I think that the wedding process here is much less “bride”/”princess” centered, or maybe that is just our wedding. I would never dream of saying “It’s my day” or anything along these lines. I know my Fiance would be very hurt if I came out with something along these lines. 

Interestingly I have a bridesmaid from the US who seems to think that I should be treating her like a slave up until the wedding?! She has been part of many weddings in the US and has even had to do a role called “Bride’s attendant”, so not a bridesmaid but someone who is supposed to follow the bride around and answer to her beck and call all day?! I was horrified when I heard about this. I would never, ever want someone in such a role. Or expect that my bridesmaids were supposed to help me with the wedding. I don’t want to impose on their already busy lives. 

 

I also think that UK weddings are becoming much more like US weddings. You tend to see much more personalisation in UK weddings than in the past which kind of makes me cringe! Like “How we met” stories etc. (Each to their own). 

We don’t send save the dates and the invitations are not styled and tend to be very traditional/standard. As in all the wedding invitations we have ever recieved had exactly the same wordings and format.

Oh lastly *MONOGRAMS* ?! This seems to be very common in the US and becoming more common here.
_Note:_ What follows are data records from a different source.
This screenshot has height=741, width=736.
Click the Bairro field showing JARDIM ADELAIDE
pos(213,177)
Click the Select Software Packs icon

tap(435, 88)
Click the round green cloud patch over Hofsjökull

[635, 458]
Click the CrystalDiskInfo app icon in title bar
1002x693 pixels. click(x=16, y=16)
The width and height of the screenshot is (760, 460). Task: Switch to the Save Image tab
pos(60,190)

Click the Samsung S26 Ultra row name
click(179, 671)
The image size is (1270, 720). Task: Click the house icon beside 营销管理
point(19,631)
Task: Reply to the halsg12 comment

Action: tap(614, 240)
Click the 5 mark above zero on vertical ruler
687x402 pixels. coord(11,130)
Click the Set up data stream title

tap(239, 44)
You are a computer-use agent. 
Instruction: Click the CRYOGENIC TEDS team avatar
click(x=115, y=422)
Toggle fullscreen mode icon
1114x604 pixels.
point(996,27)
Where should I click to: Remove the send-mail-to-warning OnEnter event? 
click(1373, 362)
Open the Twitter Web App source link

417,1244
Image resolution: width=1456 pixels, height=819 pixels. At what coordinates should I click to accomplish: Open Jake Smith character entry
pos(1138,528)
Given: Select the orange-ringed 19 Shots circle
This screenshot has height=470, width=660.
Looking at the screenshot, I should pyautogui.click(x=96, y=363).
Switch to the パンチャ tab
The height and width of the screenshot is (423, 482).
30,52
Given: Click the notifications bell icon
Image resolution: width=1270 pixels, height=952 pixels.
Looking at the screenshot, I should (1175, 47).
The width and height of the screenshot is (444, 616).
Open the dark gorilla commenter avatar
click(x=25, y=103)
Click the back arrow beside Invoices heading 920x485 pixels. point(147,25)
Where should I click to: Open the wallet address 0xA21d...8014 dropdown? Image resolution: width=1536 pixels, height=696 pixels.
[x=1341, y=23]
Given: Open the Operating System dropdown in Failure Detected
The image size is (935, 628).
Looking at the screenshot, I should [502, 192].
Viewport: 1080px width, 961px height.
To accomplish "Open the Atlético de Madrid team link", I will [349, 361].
Its not in our taste and I don’t think it would be viewed well by our guests. 

Post # 16
Member
343 posts
Helper bee
  • Wedding: October 2013

Heh, maybe it’s just my mates then – we’re not massive traditionalists.

@clumsylawyer:  

You’ll love it. There’s usually a dance caller in the band to tell those who aren’t familiar with the dances what to do. In my experience, any dance that requires the male to spin the female (which tbh is most of them) ends up as a competition to see how fast they can go and who can get the most spins in in the allocated time, so you can imagine it gets pretty messy. It’s great fun, though, and a good way to meet people as an icebreaker, as many of the dances are ‘progressive’, so you switch partners, or like ‘Strip The Willow’ where you work your way up a ladder of dancers, dancing with each in turn. 

As I said – great fun!

The topic ‘UK Bees – Anyone surprised by the wedding etiquette all over the web?’ is closed to new replies.